Durchsetzungskonflikte

Durchsetzungskonflikte sind oft Folgekonflikte. Nimmt man sich die Mühe, die oben dargestellten Konfliktarten durchzudenken, so findet man nicht wenige, die Anlass für Durchsetzungskonflikte geben können. Daneben gibt es eine Vielzahl weiterer Ursachen:

  • Komplexität der Aufgaben,
  • Uneinheitlichkeit der Aufgaben,
  • Fehlende Transparenz,
  • Unvollständigkeit der Aufträge,
  • Nicht erreichbare Ziele,
  • Nicht befähigte Umsetzungsträger,
  • Beziehungskonflikte zwischen Entscheidungsträgern und Umsetzungsträgern

 

Beziehungskonflikte

Nicht zu vergessen sind Beziehungskonflikte.
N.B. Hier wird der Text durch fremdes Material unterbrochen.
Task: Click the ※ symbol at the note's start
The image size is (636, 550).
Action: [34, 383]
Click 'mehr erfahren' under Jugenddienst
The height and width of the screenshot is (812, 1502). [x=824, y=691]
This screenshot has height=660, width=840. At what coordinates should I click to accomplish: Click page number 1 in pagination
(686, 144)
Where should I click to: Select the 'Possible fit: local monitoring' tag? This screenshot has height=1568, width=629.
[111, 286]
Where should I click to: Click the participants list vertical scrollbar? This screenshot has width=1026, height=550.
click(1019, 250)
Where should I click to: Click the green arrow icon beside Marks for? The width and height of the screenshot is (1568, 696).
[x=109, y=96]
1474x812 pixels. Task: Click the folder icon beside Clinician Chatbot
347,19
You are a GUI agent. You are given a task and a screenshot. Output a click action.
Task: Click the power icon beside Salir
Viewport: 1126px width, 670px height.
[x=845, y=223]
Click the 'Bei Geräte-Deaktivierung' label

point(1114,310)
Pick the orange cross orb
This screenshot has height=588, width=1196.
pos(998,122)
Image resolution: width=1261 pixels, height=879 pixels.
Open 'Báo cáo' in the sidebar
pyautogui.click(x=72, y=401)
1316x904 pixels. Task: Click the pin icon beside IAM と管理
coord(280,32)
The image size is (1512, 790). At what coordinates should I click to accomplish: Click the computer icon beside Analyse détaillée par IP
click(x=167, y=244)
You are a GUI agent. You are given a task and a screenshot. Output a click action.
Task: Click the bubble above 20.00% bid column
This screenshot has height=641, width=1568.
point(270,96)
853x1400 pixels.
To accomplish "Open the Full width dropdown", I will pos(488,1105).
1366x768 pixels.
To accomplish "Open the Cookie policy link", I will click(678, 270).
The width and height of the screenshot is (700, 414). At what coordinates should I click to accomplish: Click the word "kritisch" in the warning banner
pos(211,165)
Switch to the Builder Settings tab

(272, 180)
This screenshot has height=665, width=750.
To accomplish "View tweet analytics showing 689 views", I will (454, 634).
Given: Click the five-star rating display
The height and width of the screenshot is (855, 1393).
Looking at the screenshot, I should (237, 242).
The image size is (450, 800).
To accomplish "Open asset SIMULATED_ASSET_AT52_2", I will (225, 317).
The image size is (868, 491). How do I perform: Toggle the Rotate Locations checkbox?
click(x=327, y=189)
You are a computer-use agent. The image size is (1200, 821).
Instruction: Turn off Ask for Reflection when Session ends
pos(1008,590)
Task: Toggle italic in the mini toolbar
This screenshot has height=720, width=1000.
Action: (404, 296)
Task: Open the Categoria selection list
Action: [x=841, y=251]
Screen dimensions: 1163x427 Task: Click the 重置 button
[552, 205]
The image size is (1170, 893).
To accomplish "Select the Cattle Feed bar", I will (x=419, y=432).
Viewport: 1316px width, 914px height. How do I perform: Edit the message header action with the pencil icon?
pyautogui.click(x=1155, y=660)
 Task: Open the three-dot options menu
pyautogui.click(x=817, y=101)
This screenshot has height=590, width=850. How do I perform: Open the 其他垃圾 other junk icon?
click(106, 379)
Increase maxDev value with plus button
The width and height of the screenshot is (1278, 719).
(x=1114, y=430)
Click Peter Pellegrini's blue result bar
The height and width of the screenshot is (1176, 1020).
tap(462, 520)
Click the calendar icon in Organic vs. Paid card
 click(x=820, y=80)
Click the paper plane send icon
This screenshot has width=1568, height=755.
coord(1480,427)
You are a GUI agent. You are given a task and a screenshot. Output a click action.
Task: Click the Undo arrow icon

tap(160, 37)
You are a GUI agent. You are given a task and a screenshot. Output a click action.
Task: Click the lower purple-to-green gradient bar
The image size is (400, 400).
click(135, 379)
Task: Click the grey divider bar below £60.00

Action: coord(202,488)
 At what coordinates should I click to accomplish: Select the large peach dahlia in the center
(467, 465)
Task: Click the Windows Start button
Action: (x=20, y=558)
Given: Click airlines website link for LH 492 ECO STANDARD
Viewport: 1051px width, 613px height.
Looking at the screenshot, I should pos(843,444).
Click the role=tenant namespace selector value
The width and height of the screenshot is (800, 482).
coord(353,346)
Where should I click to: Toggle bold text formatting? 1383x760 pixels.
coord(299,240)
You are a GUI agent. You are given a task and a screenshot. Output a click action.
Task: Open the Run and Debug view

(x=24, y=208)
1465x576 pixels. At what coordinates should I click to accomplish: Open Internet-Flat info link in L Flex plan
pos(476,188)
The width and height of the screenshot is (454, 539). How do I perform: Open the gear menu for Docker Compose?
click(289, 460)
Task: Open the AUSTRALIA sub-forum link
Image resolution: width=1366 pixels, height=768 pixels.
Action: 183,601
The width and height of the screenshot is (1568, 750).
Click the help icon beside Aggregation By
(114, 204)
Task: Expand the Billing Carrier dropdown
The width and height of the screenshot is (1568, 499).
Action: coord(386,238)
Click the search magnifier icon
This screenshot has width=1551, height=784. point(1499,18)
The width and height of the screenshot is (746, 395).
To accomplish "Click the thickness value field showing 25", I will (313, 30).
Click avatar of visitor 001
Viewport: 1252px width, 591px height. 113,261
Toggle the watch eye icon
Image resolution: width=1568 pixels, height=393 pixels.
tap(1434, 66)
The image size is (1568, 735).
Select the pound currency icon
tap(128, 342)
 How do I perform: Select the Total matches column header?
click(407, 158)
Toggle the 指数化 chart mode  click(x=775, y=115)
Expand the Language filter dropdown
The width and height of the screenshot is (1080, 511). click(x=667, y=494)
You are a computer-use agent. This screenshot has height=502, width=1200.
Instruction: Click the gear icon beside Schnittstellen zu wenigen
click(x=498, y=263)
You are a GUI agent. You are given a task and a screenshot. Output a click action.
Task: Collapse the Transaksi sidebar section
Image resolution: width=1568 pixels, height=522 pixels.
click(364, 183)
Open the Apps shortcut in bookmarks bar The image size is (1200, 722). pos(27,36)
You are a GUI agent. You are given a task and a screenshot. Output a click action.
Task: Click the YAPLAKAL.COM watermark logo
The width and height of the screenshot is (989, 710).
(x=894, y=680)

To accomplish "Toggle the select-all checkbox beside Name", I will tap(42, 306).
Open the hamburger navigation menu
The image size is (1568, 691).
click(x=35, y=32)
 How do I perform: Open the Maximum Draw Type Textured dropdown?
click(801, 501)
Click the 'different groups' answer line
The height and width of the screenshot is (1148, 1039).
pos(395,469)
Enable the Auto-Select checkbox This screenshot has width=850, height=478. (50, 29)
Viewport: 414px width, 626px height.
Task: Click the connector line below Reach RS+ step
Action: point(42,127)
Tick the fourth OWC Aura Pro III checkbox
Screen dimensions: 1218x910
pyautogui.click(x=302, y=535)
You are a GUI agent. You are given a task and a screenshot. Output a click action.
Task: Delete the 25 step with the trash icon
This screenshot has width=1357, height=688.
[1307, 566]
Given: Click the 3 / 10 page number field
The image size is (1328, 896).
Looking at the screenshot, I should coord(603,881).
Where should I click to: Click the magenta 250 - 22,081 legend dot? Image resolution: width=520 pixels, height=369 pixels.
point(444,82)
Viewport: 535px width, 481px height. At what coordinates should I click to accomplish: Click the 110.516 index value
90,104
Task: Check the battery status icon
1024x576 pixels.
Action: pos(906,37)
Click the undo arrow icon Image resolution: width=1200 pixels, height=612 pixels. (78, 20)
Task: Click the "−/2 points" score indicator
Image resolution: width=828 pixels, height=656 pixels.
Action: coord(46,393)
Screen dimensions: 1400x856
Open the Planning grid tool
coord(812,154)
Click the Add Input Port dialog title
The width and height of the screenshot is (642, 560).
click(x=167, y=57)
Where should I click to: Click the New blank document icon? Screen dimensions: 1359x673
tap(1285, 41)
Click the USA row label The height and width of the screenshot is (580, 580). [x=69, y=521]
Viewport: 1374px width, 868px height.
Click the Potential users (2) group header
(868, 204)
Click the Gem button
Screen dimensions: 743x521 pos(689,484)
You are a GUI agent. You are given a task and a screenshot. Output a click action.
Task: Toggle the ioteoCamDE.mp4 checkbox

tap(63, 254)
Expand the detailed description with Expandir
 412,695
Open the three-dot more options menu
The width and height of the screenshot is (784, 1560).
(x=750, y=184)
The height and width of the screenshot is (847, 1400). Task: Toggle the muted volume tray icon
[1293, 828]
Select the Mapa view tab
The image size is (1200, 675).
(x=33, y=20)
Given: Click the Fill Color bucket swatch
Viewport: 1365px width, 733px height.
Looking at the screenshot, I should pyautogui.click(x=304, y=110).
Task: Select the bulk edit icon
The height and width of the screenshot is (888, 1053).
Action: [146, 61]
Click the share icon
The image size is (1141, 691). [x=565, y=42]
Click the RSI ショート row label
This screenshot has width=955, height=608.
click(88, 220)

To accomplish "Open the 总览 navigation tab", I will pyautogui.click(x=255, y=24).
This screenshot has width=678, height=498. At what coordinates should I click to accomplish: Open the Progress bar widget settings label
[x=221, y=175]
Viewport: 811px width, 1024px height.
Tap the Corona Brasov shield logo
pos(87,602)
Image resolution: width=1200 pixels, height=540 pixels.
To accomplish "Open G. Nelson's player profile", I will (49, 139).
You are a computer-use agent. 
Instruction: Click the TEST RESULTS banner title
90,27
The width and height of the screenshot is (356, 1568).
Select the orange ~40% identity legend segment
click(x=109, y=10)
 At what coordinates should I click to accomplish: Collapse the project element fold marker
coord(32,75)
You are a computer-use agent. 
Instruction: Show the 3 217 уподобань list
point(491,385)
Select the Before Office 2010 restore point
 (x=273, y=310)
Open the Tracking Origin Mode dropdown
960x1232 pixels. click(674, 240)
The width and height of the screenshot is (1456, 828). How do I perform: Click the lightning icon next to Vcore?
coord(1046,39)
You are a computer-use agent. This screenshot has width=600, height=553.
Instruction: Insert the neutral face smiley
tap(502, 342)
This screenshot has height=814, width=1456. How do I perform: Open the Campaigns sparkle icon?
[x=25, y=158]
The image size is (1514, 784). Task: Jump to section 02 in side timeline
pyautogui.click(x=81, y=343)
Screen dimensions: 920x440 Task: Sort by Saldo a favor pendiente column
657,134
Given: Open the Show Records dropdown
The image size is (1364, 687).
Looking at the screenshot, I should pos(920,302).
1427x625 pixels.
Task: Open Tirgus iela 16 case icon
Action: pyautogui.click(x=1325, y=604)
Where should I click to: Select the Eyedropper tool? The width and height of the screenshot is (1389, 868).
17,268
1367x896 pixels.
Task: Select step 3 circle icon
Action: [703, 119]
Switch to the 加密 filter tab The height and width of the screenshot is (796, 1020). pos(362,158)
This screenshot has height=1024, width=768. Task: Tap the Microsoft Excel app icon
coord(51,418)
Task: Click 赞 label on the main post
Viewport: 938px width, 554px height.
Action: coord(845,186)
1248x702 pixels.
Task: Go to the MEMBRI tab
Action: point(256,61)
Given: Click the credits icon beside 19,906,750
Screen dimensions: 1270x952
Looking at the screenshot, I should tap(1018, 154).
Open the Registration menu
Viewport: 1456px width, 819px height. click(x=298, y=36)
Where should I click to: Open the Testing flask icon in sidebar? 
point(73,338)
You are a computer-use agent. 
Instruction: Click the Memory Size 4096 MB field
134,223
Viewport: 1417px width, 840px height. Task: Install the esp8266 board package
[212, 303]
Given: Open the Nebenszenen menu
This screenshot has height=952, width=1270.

Sie gelten zwar nicht als eigenständige Konflikte, sondern setzen sich aus Teilen anderer Konfliktarten zusammen. Wir kennen sie aber

  • als Generationenkonflikte,
  • als Geschlechterkonflikte,
  • als Herkunftskonflikte,
  • als Minderheitenkonflikte

 

Sie zu verhindern, ist eine der grossen Herausforderungen für Führungskräfte. Sie beginnen bereits bei der Rekrutierung und setzen sich in vielen, scheinbar belanglosen Massnahmen bis hin zum alltäglichen Verhalten (Vorbild) fort.